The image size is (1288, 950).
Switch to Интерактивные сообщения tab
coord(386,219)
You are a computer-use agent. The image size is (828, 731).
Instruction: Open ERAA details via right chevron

__________________________________________________

▶ [Task requirements]:
Please rewrite the listing with every "image size" changed to "screen size", and keep the rest unchanged.

▶ [Finished exercise]:
The screen size is (1288, 950).
Switch to Интерактивные сообщения tab
coord(386,219)
You are a computer-use agent. The screen size is (828, 731).
Instruction: Open ERAA details via right chevron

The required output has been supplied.